SPEKULATIONEN ÜBER PLAN B



Unter Analysten und Investoren wurde nach Aufgabe des Vorhabens darüber spekuliert, ob Kraft einen Plan B hat und sich um ein anderes Übernahmeziel bemühen wird. Die Offerte für Unilever zeige, dass Kraft bereit sei, auch außerhalb des bisherigen Kernbereichs Nahrungsmittel zuzukaufen, sagte Analyst Ali Dibadj von Sanford Bernstein. Er nannte Colgate-Palmolive als ein mögliches Ziel von Kraft.

Die Lebensmittelbranche ist vor allem in den USA seit Jahren im Umbruch: Kraft Heinz ging 2015 aus der Fusion des Ketchup-Herstellers Heinz mit dem Philadelphia-Produzenten Kraft hervor. Damals mischte bereits der Finanzinvestor 3G mit.

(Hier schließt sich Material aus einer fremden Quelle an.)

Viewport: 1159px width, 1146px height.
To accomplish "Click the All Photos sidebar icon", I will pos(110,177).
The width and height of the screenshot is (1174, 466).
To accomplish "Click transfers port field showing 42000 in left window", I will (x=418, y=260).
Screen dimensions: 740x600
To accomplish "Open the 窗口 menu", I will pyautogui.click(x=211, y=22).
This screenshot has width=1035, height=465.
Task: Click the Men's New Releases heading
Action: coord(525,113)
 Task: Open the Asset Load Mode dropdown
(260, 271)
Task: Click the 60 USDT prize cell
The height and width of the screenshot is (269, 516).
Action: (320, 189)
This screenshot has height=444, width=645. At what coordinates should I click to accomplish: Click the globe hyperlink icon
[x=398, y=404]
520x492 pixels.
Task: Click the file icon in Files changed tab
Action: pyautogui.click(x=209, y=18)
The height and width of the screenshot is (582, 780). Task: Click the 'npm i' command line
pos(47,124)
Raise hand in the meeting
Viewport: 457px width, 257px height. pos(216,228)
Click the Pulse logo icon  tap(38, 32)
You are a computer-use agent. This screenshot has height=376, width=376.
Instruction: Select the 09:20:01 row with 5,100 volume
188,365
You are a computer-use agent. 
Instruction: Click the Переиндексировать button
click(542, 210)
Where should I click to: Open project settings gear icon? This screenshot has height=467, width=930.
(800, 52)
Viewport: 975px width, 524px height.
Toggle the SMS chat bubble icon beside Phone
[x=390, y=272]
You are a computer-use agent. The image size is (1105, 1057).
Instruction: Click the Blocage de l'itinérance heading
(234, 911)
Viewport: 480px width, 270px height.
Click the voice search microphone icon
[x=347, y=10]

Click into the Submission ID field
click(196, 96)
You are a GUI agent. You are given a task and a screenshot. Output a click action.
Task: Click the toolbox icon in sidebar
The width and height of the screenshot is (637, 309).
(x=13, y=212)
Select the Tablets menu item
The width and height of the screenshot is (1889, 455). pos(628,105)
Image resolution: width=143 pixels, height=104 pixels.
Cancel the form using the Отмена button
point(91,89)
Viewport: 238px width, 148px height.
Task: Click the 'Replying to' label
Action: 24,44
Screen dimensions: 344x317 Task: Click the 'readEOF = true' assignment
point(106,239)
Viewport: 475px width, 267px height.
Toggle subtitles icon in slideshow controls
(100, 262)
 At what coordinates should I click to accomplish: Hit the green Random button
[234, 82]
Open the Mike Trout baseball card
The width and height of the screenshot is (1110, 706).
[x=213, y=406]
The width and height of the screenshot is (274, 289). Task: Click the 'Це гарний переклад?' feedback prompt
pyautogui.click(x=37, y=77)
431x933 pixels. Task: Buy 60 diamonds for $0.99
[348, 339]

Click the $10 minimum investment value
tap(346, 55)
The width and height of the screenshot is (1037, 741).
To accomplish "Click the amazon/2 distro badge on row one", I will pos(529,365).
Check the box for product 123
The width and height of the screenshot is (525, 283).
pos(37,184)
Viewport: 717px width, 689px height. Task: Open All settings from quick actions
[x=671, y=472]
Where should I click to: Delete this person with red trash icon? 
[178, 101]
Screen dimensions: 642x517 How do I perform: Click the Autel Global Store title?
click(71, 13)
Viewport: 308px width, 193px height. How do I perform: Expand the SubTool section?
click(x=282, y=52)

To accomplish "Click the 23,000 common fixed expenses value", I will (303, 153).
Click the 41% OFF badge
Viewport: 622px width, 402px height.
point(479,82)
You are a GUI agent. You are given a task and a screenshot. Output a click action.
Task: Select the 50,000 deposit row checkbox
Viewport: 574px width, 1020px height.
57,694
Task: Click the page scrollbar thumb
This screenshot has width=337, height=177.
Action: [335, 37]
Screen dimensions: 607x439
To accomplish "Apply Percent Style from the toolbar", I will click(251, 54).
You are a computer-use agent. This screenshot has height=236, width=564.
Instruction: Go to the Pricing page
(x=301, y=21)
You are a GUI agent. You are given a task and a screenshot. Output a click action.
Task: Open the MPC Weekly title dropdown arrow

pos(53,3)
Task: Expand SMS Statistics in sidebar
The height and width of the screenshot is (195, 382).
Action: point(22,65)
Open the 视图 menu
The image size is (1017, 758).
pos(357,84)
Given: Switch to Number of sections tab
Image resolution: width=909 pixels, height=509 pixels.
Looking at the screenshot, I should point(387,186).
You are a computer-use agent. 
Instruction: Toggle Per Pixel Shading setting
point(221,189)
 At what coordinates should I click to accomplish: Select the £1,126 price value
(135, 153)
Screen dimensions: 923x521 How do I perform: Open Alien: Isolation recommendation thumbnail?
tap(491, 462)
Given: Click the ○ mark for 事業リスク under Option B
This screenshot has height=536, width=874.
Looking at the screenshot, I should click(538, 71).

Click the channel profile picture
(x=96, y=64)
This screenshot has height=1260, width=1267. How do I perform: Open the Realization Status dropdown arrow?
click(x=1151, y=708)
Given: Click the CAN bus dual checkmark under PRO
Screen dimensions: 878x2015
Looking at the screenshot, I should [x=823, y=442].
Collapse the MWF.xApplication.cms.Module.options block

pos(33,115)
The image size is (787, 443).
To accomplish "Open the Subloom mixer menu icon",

Mit Spannung blicken Anleger nun darauf, wie die Aktienkurse der Unternehmen auf das Scheitern des Vorhabens reagieren. Kraft-Papiere stiegen am Freitag an der Wall Street in Erwartung eines Deals um fast elf Prozent. Die Papiere von Unilever legten an der Börse in London bis zu 15 Prozent zu.